TEXT FOR ANALYSIS
Softmax vs sigmoid¶
When using Neural Nets for a multiclass classification problem it's standard to have a softmax layer at the end to normalize the probabilities for each class. This means that the output of our net is a vector of probabilities (one for each class) that sums to 1. If there isn't a softmax layer at the end, then the net will output a value in each of the last cells (one for each class) but without a delimited range.
Just a set of numbers where usually the highest is the one with the most probable class but it's not obvious how to value the differences between them.
So, you have a ordered set of numbers, you know which one is the most probable but you want to transform that into clear probabilities. You use the softmax layer.
You could use a sigmoid activation function in the last cell to have individual probabilities. For each class, it transforms the output of the net into a probability. However the sum of those probabilities is not guaranteed to sum 1, actually it won't in practice. It's a simple proxy but you can get better intuitions with softmax.
We will compare how these two approaches affect the last group of weights by inspecting the gradient after calculating the loss for an observation.
I'm using the reticulate package in R to include Python code in Rmarkdown. Pretty nice.
We import pytorch to handle tensors and neural net functions.
- 1 obs
- 5 features (X)
- 3 possible classes (index 1 = class 2)
- W. 3 output cells, each one with 5 weights (one per feature)
- W1 = W2 because we run it twice (two scenarios) and we can't re use the same weights because of the gradient calculated
We transform everything to positives to make it cleaner and we add the requires_grad_() characteristic that tells pytorch that those tensors need the gradient backpropagated during training
We define both losses (softmax and sigmoid).
Softmax
- Weights * input: cell value
- we change dimension of output to use it as input of softmax
- We calculate the softmax (probabilities of each class that sum 1)
- Apply log because we will use the negative log likelihood
- We calculate the loss (log of softmax probabilities vs actual class)

SOURCE DATA
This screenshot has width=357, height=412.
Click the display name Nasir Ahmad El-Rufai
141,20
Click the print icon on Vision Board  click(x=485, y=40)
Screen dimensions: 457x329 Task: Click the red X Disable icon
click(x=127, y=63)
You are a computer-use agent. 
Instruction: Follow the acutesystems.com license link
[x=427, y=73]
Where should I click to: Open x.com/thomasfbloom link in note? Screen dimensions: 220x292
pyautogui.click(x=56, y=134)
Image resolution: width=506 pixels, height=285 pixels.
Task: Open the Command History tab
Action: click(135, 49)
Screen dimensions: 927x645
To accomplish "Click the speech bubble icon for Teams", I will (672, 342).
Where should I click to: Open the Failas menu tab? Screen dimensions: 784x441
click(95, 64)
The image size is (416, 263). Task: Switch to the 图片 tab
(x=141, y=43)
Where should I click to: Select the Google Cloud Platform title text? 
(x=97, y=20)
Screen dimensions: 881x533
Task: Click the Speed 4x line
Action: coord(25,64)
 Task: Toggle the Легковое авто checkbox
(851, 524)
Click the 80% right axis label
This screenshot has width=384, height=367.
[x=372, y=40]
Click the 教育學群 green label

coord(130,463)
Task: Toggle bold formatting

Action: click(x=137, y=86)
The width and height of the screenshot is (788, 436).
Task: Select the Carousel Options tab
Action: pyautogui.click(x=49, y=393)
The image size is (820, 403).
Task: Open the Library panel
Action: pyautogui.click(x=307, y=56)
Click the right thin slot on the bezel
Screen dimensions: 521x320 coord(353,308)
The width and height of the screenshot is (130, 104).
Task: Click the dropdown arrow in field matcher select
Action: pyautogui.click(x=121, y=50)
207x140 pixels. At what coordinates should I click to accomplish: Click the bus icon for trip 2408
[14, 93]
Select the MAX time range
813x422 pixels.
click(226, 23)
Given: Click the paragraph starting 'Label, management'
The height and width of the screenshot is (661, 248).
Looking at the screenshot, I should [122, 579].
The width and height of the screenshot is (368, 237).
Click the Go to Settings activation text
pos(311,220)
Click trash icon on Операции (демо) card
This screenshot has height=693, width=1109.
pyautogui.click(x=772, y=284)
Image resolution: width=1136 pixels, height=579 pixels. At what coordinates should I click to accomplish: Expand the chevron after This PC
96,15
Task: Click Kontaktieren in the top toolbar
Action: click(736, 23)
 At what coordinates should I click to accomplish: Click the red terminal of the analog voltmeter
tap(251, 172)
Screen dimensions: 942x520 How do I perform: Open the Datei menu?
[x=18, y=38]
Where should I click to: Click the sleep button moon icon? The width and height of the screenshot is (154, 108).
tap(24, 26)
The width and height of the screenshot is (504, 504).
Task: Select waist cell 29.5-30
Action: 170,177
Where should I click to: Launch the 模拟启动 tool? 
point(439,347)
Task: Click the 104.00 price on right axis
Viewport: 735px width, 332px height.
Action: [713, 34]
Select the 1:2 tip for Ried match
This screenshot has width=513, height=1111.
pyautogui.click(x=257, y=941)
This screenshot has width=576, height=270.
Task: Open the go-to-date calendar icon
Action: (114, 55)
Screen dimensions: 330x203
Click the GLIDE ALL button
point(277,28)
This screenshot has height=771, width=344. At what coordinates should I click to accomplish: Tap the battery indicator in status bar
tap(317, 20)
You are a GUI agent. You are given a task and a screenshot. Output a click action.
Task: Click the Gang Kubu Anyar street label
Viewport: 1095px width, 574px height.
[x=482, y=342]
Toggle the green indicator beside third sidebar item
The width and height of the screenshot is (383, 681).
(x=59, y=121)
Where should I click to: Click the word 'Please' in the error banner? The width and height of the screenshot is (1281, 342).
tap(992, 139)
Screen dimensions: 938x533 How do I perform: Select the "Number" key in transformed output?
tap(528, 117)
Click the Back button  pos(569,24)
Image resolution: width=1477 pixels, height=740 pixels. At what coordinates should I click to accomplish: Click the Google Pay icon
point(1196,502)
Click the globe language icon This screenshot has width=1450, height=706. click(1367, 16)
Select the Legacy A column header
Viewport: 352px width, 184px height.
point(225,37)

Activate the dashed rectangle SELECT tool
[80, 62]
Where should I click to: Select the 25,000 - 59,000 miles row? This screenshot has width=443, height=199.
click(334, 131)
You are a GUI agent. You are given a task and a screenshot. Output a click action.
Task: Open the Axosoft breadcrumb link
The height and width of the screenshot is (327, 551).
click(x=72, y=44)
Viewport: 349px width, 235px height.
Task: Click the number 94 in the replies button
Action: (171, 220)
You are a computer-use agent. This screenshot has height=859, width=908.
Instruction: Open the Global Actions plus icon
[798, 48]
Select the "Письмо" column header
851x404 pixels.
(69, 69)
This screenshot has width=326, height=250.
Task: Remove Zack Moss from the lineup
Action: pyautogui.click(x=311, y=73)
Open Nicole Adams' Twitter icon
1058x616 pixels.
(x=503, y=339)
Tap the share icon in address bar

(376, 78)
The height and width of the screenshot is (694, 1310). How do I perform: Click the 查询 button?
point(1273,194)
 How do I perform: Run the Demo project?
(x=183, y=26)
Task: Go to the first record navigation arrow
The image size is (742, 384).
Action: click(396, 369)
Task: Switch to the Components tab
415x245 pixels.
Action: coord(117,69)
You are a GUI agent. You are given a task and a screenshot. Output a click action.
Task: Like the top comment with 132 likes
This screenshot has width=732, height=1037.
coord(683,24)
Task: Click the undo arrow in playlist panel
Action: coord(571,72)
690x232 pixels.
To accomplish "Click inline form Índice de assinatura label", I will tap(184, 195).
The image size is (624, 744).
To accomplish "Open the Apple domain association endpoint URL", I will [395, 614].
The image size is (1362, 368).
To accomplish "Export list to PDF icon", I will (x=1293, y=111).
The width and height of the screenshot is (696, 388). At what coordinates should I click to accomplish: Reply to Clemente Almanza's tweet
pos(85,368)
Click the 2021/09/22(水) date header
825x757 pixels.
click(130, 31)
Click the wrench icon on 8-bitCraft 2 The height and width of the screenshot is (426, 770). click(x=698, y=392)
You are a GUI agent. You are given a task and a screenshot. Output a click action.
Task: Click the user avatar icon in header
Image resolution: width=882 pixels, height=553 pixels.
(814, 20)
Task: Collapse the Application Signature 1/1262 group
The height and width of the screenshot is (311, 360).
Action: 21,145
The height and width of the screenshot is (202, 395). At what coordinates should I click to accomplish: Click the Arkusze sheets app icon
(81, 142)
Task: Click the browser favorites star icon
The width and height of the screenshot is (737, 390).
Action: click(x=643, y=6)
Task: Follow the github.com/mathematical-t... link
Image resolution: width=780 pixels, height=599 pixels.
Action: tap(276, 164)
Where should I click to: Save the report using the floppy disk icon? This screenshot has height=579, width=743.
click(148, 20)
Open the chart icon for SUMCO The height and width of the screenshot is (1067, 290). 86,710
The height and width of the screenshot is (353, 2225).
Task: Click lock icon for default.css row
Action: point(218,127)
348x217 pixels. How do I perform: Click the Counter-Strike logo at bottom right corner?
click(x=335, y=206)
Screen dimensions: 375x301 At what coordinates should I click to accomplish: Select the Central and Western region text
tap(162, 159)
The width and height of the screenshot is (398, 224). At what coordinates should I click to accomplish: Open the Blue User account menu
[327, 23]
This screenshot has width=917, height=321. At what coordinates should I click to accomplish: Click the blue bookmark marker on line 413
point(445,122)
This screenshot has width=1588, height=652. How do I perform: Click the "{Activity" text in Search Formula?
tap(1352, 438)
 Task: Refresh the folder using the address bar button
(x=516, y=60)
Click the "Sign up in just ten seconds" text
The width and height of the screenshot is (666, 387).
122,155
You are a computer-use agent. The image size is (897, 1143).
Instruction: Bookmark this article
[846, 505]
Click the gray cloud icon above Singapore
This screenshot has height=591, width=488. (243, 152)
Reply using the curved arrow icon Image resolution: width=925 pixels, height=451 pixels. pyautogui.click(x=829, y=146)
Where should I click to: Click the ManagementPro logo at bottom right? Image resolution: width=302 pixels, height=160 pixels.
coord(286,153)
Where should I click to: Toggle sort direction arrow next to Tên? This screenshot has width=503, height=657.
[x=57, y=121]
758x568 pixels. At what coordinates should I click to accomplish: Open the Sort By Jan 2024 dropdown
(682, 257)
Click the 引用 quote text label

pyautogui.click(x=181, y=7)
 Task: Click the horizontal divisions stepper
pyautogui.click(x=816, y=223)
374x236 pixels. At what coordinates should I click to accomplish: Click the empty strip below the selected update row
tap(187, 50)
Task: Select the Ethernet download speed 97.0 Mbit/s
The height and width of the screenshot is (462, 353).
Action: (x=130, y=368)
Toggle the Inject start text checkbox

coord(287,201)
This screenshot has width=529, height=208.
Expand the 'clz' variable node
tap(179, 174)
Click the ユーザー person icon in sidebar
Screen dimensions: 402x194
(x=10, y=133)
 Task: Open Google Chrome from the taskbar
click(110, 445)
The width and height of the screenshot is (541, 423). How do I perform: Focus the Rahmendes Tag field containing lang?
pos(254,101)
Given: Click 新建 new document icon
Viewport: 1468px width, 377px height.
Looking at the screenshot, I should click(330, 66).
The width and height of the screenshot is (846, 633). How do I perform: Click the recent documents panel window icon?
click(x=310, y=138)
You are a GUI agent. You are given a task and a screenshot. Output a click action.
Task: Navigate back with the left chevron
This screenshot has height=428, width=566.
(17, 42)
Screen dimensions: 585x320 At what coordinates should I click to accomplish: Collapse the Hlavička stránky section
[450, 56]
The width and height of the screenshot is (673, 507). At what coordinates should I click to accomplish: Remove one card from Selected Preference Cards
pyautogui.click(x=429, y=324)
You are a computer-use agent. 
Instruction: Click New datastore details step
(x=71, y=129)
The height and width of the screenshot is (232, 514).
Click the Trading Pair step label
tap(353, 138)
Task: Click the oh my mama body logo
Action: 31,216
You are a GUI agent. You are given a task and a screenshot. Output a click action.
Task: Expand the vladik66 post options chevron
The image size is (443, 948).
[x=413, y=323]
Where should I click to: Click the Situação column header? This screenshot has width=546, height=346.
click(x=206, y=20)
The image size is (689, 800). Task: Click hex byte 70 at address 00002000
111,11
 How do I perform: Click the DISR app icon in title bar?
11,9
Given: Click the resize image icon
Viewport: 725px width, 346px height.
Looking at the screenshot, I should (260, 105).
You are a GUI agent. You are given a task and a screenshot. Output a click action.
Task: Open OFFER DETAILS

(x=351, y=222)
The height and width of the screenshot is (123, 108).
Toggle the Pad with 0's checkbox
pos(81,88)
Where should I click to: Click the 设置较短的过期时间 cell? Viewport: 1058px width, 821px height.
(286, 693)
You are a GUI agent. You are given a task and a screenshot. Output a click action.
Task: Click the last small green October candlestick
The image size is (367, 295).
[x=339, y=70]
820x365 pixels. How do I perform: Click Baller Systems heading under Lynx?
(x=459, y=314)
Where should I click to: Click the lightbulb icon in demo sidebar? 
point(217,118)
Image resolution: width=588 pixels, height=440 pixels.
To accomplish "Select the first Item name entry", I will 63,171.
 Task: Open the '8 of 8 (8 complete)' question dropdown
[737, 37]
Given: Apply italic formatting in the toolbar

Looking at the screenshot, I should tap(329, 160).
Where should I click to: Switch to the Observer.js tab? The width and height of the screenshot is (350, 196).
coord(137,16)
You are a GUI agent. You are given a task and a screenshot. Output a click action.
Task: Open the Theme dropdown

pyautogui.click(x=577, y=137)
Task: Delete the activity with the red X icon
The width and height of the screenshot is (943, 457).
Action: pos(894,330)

STUDY QUESTIONS
**A.** In the softmax versus sigmoid text, why does the setup define two identical sets of weights, W1 and W2, rather than a single set?
**B.** According to the softmax versus sigmoid text, which R package is used to include Python code in Rmarkdown?

RESULTS IN ORDER
**A.** The computation is run twice, once for each scenario. The same weights cannot be reused because of the gradient calculated on them.

**B.** The reticulate package.